Correlation Clustering with Low-Rank Matrices
This provides a theoretical and practical advance for clustering tasks where data has low-rank structure, though it is incremental as it builds on existing correlation clustering methods.
The paper tackles the NP-hard correlation clustering problem by showing it can be solved exactly in polynomial time for low-rank positive semidefinite matrices, but remains NP-hard with negative eigenvalues, and develops an efficient algorithm using zonotope vertex enumeration that demonstrates effectiveness on synthetic and real-world data.
Correlation clustering is a technique for aggregating data based on qualitative information about which pairs of objects are labeled 'similar' or 'dissimilar.' Because the optimization problem is NP-hard, much of the previous literature focuses on finding approximation algorithms. In this paper we explore how to solve the correlation clustering objective exactly when the data to be clustered can be represented by a low-rank matrix.
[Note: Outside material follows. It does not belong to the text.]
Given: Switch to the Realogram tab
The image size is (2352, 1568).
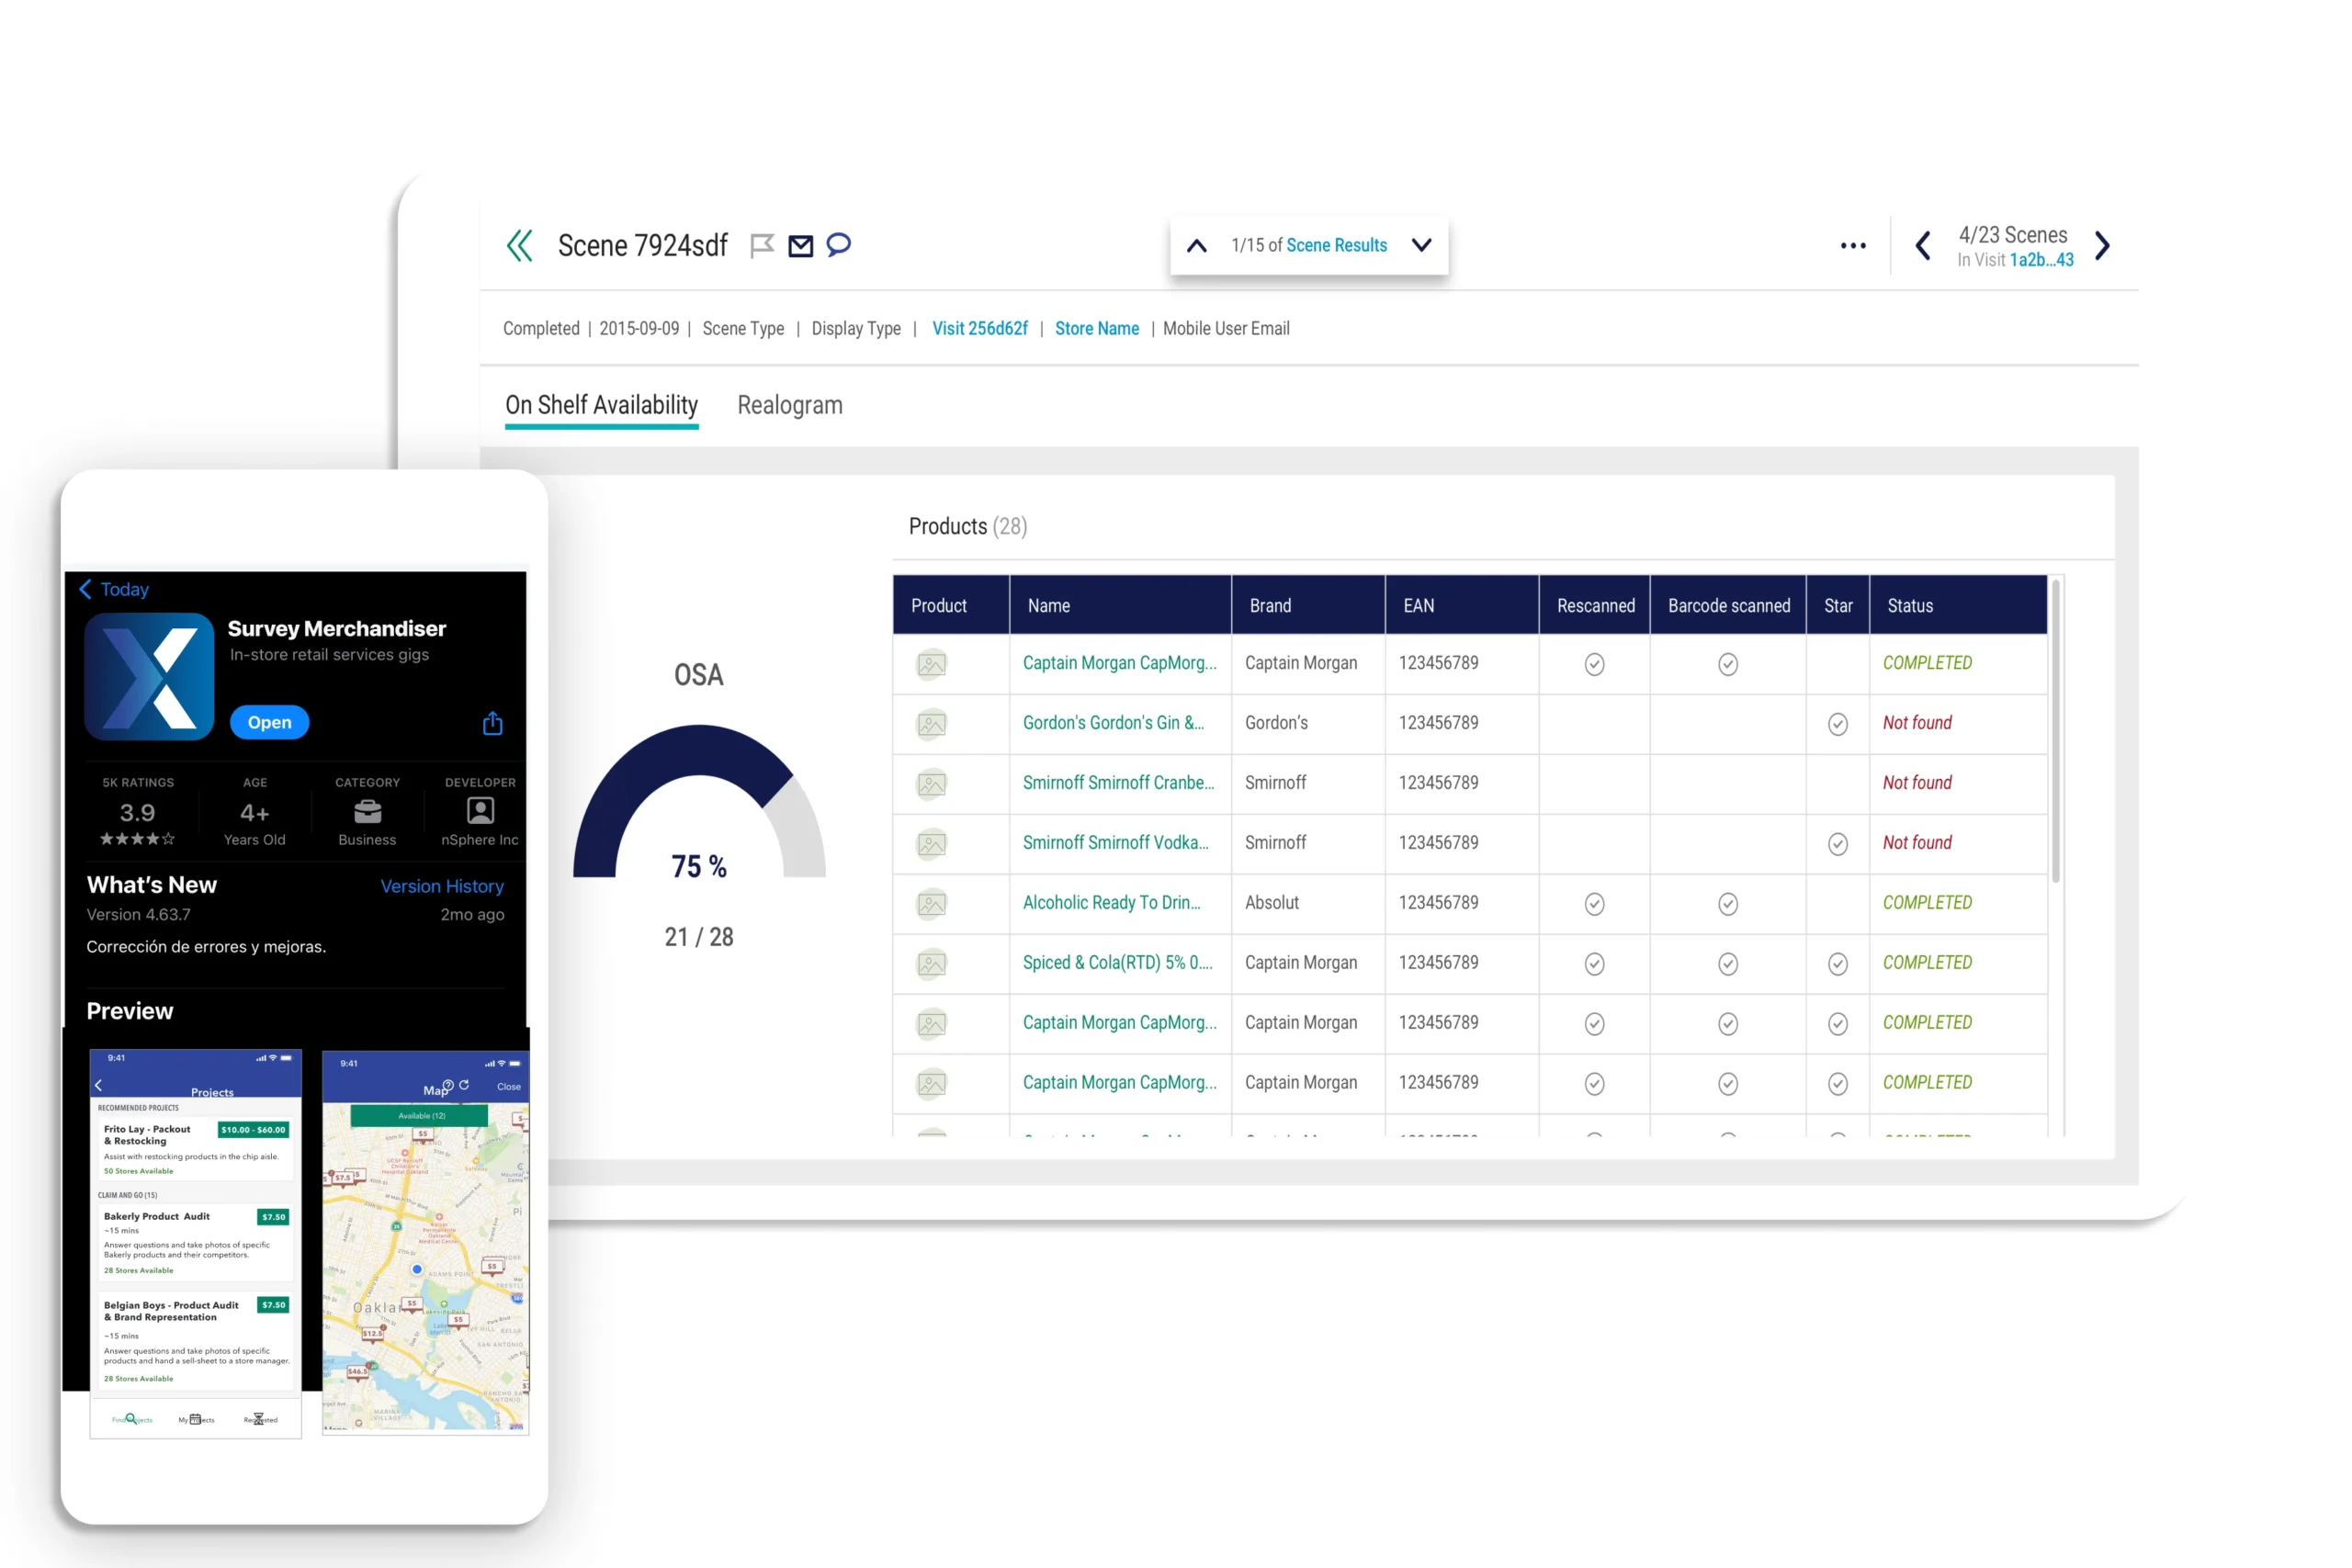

We prove in particular that correlation clustering can be solved in polynomial time when the underlying matrix is positive semidefinite with small constant rank, but that the task remains NP-hard in the presence of even one negative eigenvalue. Based on our theoretical results, we develop an algorithm for efficiently "solving" low-rank positive semidefinite correlation clustering by employing a procedure for zonotope vertex enumeration. We demonstrate the effectiveness and speed of our algorithm by using it to solve several clustering problems on both synthetic and real-world data.